Soon Freddy Fresserman, the host of the wedding arrived but he too could not locate the table. Lacking any more patience, Benny lost his cool and began shouting nasty words that he had learned in the military. Freddy then offered to place an extra table in an adjoining room. At this point, Benny went double bananas. In desperation, Freddy gave a geshrey (yell): “It ain’t so terrible, mach nisht ah tsimmis!” Benny remembered these words from his childhood days. He calmed down and soon joined in the festivities.
A Miseh with a Chair
Several years ago, Fivel Smith (nee Smilovitz) decided that his restaurant business was teef in drerd (a loosing proposition). He therefore decided to sell it and placed the following ad in the local Yiddish newspaper: Tsu Fahrkoifehn (For Sale): Ah guhteh gesheft (a good business)! Get rich! Milchig and fleishig utensils. Recently redecorated. Fresh air. Nice bathroom. Outstanding bargain!
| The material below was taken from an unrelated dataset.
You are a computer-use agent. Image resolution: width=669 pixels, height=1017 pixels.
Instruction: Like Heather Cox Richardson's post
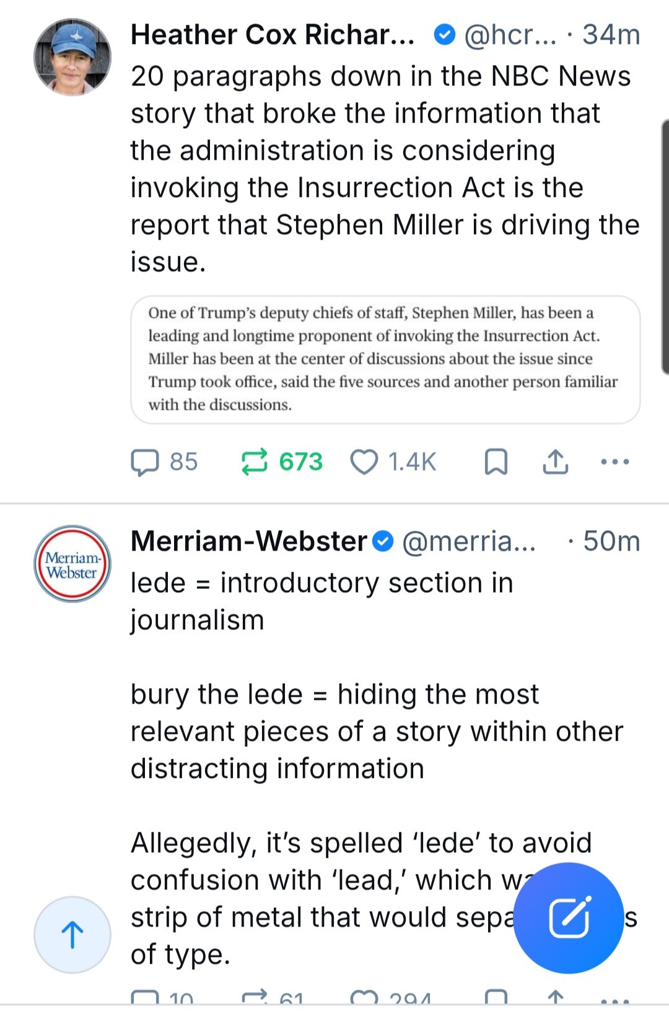[364, 462]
A week later, Jerry Nimmis, a real estate macher (tycoon), arrived at the restaurant. He examined and reexamined the premises. Following the inspection, Fivel asked Jerry to sit down to discuss purchasing the place. Telling Jerry to sit down was a mistake, because the vintage chair could not contain a 200-pound person. There was a loud thud as Jerry tumbled towards the floor. After struggling to get up, he began kvetching (complaining) that his arm was broken.
“Mach nisht ah tsimis!” shouted Fivel, “I’ll sell it to you cheap!” The deal was finally concluded, and there were interesting thoughts about the meaning of the word bashert (predestined), such as whether Jerry was bashert to sit on the chair.
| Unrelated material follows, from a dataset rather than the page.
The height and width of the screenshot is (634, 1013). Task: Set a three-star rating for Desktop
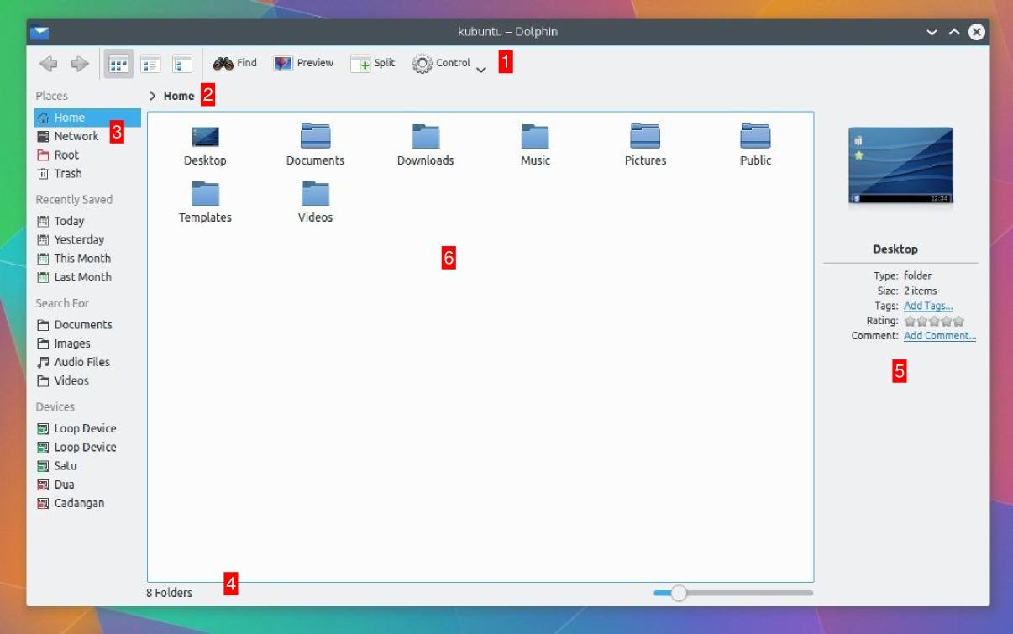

Tsimmis Trivia: Making a Tzimmis Doesn’t Pay
Beryl Pimpkin receives a letter stating that taxes for his house will increase. Instead of filing a request for a hearing, he makes a tzimmis and goes bananas. He begins damaging his house, hoping that it now will be worth less!
Itsy Pitsikoff receives a letter from the city stating that the water bill has tripled. Instead of requesting a review of his water meter, he turns off the main water valve and a pipe bursts. Making a major tsimmis out of a minor tsimmis was costly.
Velvel Fleperstein has a hard time getting to work because his car toig in drerd (is in bad shape). Instead of purchasing another car, he makes a daily tsimmis at work. He is soon fired and now he doesn’t need a new car.
Rita Meesponim receives a notice that she must retire by next year. Instead of looking for another position, she makes a tsimmis and spends her time complaining and turning into a farbisiner (bitter) person.
Timothy Grippo receives a phone call from his neighbor Pinky Pinney regarding Pinky’s fall on his sidewalk. Instead of examining the sidewalk, Timothy makes a tsimmis and calls Pinky a hustler. One week later he receives a notice to appear in court.
Amanda and Yossel Finsterleben receive a new neighbor, Hussein Nosaneah, a Syrian immigrant. Ah glik howt zey getrofen – what luck! Instead of attempting to have a peaceful transition, however, they make a tsimmis about the Nosaneahs, resulting in a continued finster leben (dark life).
Seymour Disgoy, a tinnitus sufferer, listens to his son Zippo practicing the violin. Zippo’s violin practice has the sound of battling cats. A few minutes later, Disgoy makes a tsimmis regarding the fahrzetsteh (messed up) sounds. He shouts that he cannot bear the ear torture any longer and leaves the house. Zippo is highly insulted, loses his self-control, and tosses the violin out the window. Perhaps if his father would not have made such a tsimmis, he may have become an accomplished musician. Vehr vais (who knows)?
Ah klal (to sum it up) if we learn to avoid making a tsimmis over every annoyance, not only will our lives be more fulfilling and joyful, so will the lives of those around us!